[The input Boundary: Start]
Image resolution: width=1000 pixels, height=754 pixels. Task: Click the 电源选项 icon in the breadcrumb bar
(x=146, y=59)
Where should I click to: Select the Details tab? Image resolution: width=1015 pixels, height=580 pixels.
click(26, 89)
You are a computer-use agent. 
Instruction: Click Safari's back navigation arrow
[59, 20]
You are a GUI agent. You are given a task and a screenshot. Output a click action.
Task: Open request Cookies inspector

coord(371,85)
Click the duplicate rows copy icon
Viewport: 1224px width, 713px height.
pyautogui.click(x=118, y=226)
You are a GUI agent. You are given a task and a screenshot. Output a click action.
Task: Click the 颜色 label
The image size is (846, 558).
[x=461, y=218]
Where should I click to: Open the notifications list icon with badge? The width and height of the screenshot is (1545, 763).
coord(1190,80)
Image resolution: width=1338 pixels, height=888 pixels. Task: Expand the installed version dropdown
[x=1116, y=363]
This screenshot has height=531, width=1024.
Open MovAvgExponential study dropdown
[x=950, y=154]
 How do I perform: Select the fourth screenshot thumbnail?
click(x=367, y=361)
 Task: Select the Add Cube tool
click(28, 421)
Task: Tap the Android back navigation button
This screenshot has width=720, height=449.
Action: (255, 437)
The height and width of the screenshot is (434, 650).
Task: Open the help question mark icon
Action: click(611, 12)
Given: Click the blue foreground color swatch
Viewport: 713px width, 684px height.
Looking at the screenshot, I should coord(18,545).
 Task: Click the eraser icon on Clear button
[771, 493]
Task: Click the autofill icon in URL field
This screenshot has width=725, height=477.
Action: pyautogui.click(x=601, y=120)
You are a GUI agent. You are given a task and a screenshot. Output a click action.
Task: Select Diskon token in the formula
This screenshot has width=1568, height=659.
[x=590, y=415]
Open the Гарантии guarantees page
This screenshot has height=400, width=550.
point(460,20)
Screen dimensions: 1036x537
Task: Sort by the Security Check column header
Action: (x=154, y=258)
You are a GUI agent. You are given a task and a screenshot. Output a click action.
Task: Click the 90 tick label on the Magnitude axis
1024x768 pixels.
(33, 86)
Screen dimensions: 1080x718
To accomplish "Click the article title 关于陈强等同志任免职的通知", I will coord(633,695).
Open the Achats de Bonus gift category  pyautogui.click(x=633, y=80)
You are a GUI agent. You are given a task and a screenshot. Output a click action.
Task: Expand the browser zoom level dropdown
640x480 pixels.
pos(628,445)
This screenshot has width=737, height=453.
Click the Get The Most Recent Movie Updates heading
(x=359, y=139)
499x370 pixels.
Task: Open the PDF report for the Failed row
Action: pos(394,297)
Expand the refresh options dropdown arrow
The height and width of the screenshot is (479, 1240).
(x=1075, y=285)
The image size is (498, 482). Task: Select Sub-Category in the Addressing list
[The input Boundary: End]
*Task objective*. Retype the entries exactly; leave nothing out.

*Response for this exercise*.
Image resolution: width=1000 pixels, height=754 pixels. Task: Click the 电源选项 icon in the breadcrumb bar
(x=146, y=59)
Where should I click to: Select the Details tab? Image resolution: width=1015 pixels, height=580 pixels.
click(26, 89)
You are a computer-use agent. 
Instruction: Click Safari's back navigation arrow
[59, 20]
You are a GUI agent. You are given a task and a screenshot. Output a click action.
Task: Open request Cookies inspector

coord(371,85)
Click the duplicate rows copy icon
Viewport: 1224px width, 713px height.
pyautogui.click(x=118, y=226)
You are a GUI agent. You are given a task and a screenshot. Output a click action.
Task: Click the 颜色 label
The image size is (846, 558).
[x=461, y=218]
Where should I click to: Open the notifications list icon with badge? The width and height of the screenshot is (1545, 763).
coord(1190,80)
Image resolution: width=1338 pixels, height=888 pixels. Task: Expand the installed version dropdown
[x=1116, y=363]
This screenshot has height=531, width=1024.
Open MovAvgExponential study dropdown
[x=950, y=154]
 How do I perform: Select the fourth screenshot thumbnail?
click(x=367, y=361)
 Task: Select the Add Cube tool
click(28, 421)
Task: Tap the Android back navigation button
This screenshot has width=720, height=449.
Action: (255, 437)
The height and width of the screenshot is (434, 650).
Task: Open the help question mark icon
Action: click(611, 12)
Given: Click the blue foreground color swatch
Viewport: 713px width, 684px height.
Looking at the screenshot, I should coord(18,545).
 Task: Click the eraser icon on Clear button
[771, 493]
Task: Click the autofill icon in URL field
This screenshot has width=725, height=477.
Action: pyautogui.click(x=601, y=120)
You are a GUI agent. You are given a task and a screenshot. Output a click action.
Task: Select Diskon token in the formula
This screenshot has width=1568, height=659.
[x=590, y=415]
Open the Гарантии guarantees page
This screenshot has height=400, width=550.
point(460,20)
Screen dimensions: 1036x537
Task: Sort by the Security Check column header
Action: (x=154, y=258)
You are a GUI agent. You are given a task and a screenshot. Output a click action.
Task: Click the 90 tick label on the Magnitude axis
1024x768 pixels.
(33, 86)
Screen dimensions: 1080x718
To accomplish "Click the article title 关于陈强等同志任免职的通知", I will coord(633,695).
Open the Achats de Bonus gift category  pyautogui.click(x=633, y=80)
You are a GUI agent. You are given a task and a screenshot. Output a click action.
Task: Expand the browser zoom level dropdown
640x480 pixels.
pos(628,445)
This screenshot has width=737, height=453.
Click the Get The Most Recent Movie Updates heading
(x=359, y=139)
499x370 pixels.
Task: Open the PDF report for the Failed row
Action: pos(394,297)
Expand the refresh options dropdown arrow
The height and width of the screenshot is (479, 1240).
(x=1075, y=285)
The image size is (498, 482). Task: Select Sub-Category in the Addressing list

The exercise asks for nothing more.